La Scozia è rimasto però il fortino del Scottish National Party che ha fatto quasi en-plein dei collegi, ottenendo 55 seggi su 59 con solo il 4% dei voti su base nazionale. L’ennesimo successo elettorale di Nicola Sturgeon alla guida del Snp che ha riconquistato i 20 seggi perduti dopo le elezioni del 2017. Ha dato la mazzata decisiva per le speranze di vittoria di Corbyn. Un tempo la Scozia votata laburisti o liberaldemocratici. Dopo aver perso il referendum per l’indipendenza della Scozia dal Regno Unito, per reazione l’Snp è diventato il primo partito. Con un risultato così torneranno alla carica per ottenere da Westminster un secondo referendum per secedere dal Regno Unito. I Lib-Dem, sono i secondi sconfitti di queste elezioni. Sono la terza forza del Regno Unito con il 10% dei voti, ma il sistema elettorale inglese non premia i partiti piccoli, e anche questa volta non ha fatto eccezione. Addirittura la 39enne leader Jo Swinson che ha basato la campagna elettorale sul cancellare il risultato della Brexit e indire un secondo referendum per mantenere il Regno Unito nell’Unione europea, non è stata rieletta per 149 voti (Youtrend) nel collegio scozzese di East Dunbartonshire, sconfitta da una deputata del Snp. Si è sgonfiato anche il Brexit Party di Nigel Farage che alle elezioni europee del 23 maggio era arrivato primo con il 30% e oggi non è riuscito ad eleggere nemmeno un candidato. I voti di protesta contro l’inconcludenza dei politici nel realizzare la Brexit sono finiti tutti al partito conservatore.

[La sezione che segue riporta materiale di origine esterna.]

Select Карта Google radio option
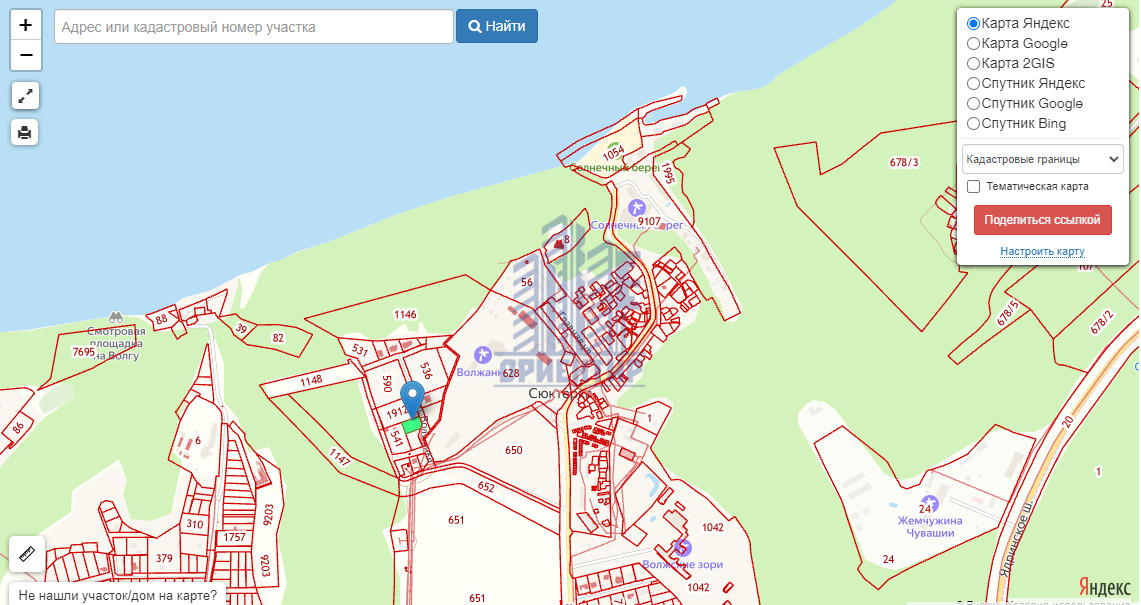Viewport: 1141px width, 605px height. [x=973, y=44]
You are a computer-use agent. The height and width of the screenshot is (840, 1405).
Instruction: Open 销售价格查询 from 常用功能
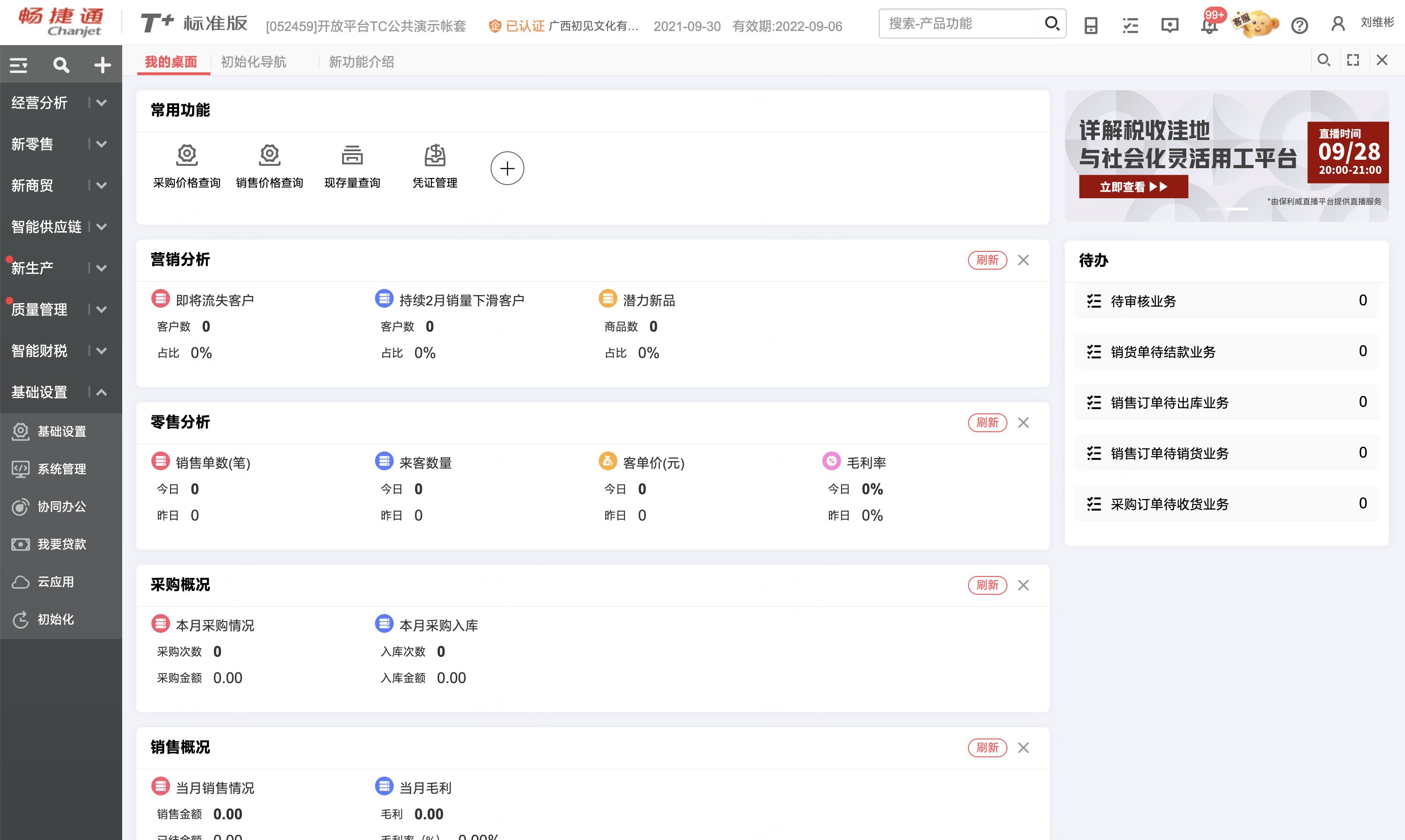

«Get Brexit done», dicevamo. Bojo è riuscito a far sparire dietro questo slogan i tagli alla sanità e ai servizi fatti dai governi tories dal 2010 a oggi. Ora però inizia la nuova partita: realizzare la promessa. L’accordo con Bruxelles è già stato firmato. Il Parlamento a maggioranza conservatore dovrà approvarlo. Il Regno Unito uscirà dall’Unione europea il 31 gennaio del 2020 e fino al 31 dicembre del prossimo anno dovrà sottostare alle regole europee. In dodici mesi dovrà negoziare con Bruxelles tutti i dettagli del futuro rapporto commerciale tra Regno Unito e Ue. Agricoltura, pesca, sicurezza, servizi finanziari. L’accordo su questi temi decisivi si baserà su dettagli microscopici che non si possono affrontare in pochi mesi. L’Unione europea ha dimostrato già di essere un osso duro. Per negoziare il Ceta con il Canada ci ha messo cinque anni, sei per l’accordo di partenariato con il Giappone, quasi dieci anni per l’accordo di libero scambio con Singapore. Siamo sicuri che Johnson riuscirà in meno di un anno a fare quello che altri Stati hanno ottenuto dopo molto tempo? Intanto la Brexit è assicurata, il resto si vedrà.